17 Article Increased risk of maternal thyroid failure with pregnancy progression in an iodine deficient area with major iodine deficiency disorders. 1999

Vermiglio F, Lo Presti VP, Castagna MG, Violi MA, Moleti M, Finocchiaro MD, Mattina F, Artemisia A, Trimarchi F. · Cattedra di Endocrinologia, Inter-University Thyroid Center (Catania, Catanzaro, Messina and Palermo) University of Messina, Italy. · Thyroid. · Pubmed #10037071 No free full text.

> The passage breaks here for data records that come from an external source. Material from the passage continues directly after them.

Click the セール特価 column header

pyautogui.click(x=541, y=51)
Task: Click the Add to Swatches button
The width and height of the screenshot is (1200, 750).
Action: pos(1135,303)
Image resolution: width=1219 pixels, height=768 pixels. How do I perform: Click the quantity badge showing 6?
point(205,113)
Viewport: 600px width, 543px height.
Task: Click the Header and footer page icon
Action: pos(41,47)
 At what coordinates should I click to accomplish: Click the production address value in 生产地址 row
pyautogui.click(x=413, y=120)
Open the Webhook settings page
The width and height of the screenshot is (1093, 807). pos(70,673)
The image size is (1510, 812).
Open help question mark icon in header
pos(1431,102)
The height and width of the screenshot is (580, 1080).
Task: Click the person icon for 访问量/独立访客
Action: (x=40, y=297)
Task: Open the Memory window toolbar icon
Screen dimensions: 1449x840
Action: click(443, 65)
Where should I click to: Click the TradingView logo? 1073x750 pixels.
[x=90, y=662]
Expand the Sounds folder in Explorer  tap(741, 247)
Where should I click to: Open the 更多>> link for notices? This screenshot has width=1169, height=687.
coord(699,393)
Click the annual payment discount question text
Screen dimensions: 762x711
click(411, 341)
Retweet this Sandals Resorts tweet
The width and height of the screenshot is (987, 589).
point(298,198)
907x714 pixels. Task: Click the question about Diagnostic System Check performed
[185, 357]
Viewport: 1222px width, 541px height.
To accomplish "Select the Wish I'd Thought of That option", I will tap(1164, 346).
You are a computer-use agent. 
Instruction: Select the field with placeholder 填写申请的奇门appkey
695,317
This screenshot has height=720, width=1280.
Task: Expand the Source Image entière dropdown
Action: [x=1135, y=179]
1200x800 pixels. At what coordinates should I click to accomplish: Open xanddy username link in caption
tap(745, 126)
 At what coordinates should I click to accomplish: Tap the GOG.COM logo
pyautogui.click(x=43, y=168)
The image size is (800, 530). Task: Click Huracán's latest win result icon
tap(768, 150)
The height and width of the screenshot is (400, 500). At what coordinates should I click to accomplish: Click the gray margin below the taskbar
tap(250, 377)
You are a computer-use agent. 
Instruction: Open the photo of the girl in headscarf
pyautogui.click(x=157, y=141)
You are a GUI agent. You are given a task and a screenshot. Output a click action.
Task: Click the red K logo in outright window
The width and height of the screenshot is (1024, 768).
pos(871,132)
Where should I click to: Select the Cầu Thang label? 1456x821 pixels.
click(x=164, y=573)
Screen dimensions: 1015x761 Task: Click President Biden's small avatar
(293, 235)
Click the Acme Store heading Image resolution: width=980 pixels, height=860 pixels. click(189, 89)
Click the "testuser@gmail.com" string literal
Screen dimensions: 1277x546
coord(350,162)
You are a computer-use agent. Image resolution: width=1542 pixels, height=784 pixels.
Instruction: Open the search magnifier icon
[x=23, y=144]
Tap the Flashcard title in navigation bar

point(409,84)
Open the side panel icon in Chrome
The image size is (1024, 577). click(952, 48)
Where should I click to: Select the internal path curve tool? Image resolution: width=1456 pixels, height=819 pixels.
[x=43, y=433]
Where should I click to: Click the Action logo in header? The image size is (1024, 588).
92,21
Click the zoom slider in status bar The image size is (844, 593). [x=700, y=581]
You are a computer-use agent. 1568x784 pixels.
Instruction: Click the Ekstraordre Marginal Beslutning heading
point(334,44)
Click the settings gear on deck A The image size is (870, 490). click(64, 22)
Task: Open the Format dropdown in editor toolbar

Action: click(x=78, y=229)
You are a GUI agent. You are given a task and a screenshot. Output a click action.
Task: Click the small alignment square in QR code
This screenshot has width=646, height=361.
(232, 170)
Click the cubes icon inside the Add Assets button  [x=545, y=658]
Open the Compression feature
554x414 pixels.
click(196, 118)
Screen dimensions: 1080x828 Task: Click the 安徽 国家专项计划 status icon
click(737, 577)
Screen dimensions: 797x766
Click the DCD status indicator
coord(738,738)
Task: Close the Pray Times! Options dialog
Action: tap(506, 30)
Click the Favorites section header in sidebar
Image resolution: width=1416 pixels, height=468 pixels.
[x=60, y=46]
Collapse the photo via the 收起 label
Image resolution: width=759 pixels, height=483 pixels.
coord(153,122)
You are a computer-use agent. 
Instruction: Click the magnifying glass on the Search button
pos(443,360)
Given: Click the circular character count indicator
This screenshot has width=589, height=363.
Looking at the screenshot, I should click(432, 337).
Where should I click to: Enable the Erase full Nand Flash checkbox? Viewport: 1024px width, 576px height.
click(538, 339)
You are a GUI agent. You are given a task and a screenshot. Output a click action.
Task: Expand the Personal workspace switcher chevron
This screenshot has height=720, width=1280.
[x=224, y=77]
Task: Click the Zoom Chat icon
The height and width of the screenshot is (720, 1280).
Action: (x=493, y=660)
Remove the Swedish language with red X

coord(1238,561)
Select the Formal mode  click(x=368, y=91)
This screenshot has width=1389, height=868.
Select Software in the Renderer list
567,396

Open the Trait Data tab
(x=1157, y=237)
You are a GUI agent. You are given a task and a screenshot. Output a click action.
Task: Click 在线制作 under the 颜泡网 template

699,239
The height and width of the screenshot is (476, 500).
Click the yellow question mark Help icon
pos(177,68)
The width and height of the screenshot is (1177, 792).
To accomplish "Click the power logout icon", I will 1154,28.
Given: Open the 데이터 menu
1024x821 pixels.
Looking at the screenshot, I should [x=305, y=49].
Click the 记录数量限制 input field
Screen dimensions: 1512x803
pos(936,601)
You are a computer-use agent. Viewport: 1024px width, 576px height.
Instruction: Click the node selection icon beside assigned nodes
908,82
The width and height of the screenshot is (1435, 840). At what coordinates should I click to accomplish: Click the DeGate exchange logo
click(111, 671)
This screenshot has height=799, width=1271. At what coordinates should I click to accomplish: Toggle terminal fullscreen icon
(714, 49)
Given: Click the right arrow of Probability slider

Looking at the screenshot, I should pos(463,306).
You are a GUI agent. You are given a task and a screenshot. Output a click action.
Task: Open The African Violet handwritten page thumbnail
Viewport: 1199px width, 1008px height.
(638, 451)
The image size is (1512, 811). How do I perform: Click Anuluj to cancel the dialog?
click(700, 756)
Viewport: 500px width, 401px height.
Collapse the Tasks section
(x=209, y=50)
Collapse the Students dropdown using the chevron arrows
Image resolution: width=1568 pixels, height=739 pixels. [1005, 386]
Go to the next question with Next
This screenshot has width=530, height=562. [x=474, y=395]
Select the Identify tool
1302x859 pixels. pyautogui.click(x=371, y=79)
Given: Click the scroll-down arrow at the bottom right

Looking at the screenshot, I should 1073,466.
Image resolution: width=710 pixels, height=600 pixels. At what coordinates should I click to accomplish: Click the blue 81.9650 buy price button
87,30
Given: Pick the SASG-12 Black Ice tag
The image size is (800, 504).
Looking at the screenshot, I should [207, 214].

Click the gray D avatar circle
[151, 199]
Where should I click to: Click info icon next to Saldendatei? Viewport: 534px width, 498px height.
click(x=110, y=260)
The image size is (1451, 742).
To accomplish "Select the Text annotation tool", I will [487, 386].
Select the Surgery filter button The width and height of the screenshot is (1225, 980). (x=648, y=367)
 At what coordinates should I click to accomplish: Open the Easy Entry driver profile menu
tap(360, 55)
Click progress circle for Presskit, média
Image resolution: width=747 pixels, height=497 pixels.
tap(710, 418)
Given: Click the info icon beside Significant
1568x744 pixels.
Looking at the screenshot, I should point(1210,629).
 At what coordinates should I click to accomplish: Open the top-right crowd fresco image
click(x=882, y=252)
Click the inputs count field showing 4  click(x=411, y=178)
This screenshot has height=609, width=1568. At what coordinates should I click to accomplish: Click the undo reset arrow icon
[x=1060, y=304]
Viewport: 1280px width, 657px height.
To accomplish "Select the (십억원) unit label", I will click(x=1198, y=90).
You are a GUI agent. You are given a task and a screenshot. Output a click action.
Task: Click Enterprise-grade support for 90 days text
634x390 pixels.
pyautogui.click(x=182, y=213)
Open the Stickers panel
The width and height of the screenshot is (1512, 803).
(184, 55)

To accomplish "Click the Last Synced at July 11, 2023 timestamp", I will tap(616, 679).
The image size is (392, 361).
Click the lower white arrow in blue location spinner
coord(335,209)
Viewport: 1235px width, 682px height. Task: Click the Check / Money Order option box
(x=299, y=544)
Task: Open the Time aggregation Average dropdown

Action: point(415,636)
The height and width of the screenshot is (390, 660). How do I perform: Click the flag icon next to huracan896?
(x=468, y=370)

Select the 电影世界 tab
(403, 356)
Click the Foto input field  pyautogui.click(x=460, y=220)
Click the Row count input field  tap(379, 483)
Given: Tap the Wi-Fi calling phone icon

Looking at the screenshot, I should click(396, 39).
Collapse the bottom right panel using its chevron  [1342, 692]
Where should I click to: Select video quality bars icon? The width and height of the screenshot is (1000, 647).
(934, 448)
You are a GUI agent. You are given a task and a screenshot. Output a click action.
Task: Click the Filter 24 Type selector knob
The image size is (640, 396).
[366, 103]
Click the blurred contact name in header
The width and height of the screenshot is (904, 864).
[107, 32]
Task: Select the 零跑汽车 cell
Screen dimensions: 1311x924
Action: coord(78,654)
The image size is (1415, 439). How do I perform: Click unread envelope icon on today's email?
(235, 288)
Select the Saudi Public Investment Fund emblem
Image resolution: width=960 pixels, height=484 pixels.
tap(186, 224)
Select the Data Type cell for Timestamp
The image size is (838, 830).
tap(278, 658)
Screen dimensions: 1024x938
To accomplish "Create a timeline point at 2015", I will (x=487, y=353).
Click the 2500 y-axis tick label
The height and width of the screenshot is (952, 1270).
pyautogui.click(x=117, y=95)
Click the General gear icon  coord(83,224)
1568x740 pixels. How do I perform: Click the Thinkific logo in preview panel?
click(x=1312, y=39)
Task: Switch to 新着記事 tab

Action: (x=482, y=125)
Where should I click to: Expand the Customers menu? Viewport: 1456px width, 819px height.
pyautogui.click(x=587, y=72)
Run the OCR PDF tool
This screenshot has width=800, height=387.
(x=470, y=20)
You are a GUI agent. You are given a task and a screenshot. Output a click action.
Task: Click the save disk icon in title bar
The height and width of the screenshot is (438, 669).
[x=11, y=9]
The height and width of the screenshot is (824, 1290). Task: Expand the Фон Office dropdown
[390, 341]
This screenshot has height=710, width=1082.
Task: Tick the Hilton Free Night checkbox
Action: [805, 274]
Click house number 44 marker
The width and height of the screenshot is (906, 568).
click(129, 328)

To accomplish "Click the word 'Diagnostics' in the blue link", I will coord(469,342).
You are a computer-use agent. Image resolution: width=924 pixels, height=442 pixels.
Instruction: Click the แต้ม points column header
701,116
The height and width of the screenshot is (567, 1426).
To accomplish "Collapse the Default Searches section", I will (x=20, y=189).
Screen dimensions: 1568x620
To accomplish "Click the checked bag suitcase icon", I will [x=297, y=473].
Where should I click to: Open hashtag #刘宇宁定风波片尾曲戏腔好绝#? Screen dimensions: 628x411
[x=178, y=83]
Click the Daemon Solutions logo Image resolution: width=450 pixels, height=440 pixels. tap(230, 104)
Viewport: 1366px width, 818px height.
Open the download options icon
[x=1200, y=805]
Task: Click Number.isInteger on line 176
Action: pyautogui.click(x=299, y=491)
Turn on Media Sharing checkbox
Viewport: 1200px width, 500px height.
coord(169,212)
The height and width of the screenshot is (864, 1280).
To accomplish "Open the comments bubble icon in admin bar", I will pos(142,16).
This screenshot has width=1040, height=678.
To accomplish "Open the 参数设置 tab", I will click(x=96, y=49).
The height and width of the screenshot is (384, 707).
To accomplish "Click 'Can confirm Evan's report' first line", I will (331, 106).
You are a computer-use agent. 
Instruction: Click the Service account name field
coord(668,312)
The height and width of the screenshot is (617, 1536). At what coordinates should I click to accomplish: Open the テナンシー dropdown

Abstract: In an effort to assess the impact of moderate iodine deficiency on maternal thyroid function during pregnancy, we measured serum thyrotropin, total and free thyroid hormones, thyroid-binding globulin (TGB) at 8, 14, 20, 29, and 36 weeks of gestation, along with urinary iodide excretion, in 10 healthy women from a moderately iodine deficient region (group A), and compared them with 6 women from an iodine sufficient region (group B). Serum total thyroxine (T4) fell significantly in group A, and was significantly lower than in group B at 29 and 36 weeks (p<0.05). TBG saturation was significantly lower in group A throughout pregnancy, and declined in both groups as pregnancy progressed. Free thyroxine (T4) and triiodothyronine (T3) concentrations fell in both groups, and FT4 values were significantly lower in group A than group B in the third trimester (p<0.05). Urinary iodine excretion was lower in group A women with respect to group B and did not vary significantly in either group as gestation progressed. The serum T3/T4 molar ratio increased through pregnancy only in group B. Thyrotropin concentrations rose in both groups through pregnancy, and were higher in group A at term (p< 0.01). The incidence of isolated hypothyroxinemia or biochemical hypothyroidism doubled (30% to 70%) between midgestation and term in group A, suggesting that moderate iodine deficiency may result in maternal thyroid failure during the later stages of pregnancy.